It wasn’t long until the stone steps passed between two stumps, each still partly painted red. There was always one of those, Darren knew as much, but where the rest of the gate had gone was beyond him. Whatever had happened up here, nobody remembered - at least not that they could remember.
A flash of white made him instinctively fire, the pistol barking sharply in his hands as the slide kicked back. He expected a shriek perhaps, or a simple piece of accursed cloth floating to the ground, bit as he watched, a figure clad in white slumped down in between the trees. Darren turned away from the main path snaking between the trees, inching slowly towards the body with his weapon at the ready. Maybe it was the yokai realm, or the thing that had happened here, but for the first time, looking at whatever the thing was didn’t hurt. Underneath the bundle of whatever white sheets covered it was something unmistakably, definitely humanoid, though its proportions seemed warped with each of its limbs. A patch of dark ichor stained the white cloth where he had shot it, growing as it twitched in its final moments. The metallic salt-tipped rounds had gone straight through, and he suspected they would have whether or not they had been blessed; in here, they were all in their true forms, and in his experience most things weren’t naturally immune to bullets.

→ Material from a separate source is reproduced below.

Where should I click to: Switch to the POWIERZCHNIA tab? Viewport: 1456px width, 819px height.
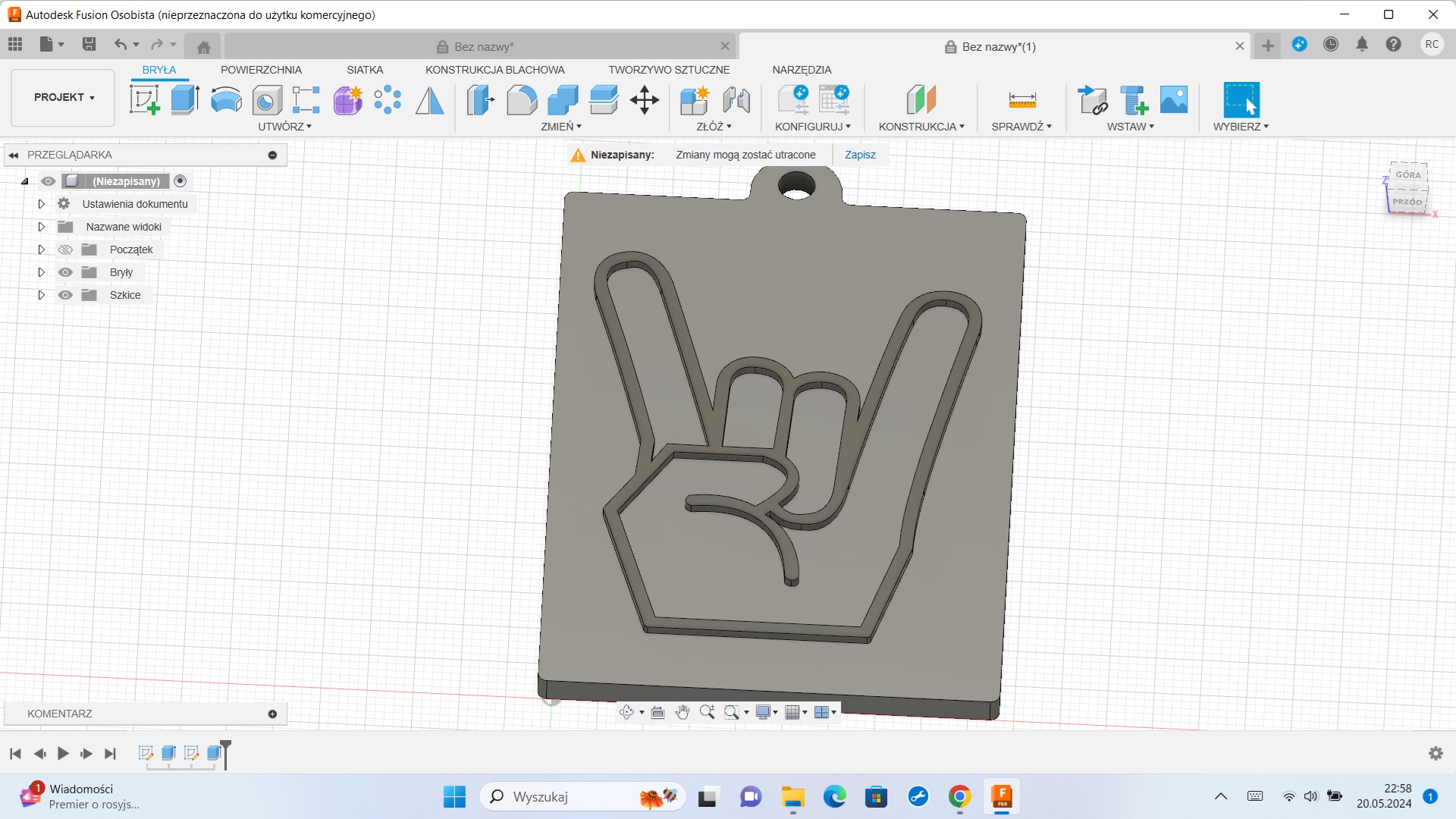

A thought popped into his mind, and for a moment, he placed his free hand on the edge of his goggles. If they had heard the gunshot, then they would have swarmed him already…he had time. He grasped the half of the goggles over his left eye and slowly moved it forwards, away from his face. Then he lifted them completely from his vision. Without the infrared emitters it was dark, and he couldn’t see the mass on the ground in front of him, but he simply got the tablet out of his pocket and turned on its flashlight. The mass on the floor was no longer squirming, but it was still definitely a misshapen body bound in white fabric.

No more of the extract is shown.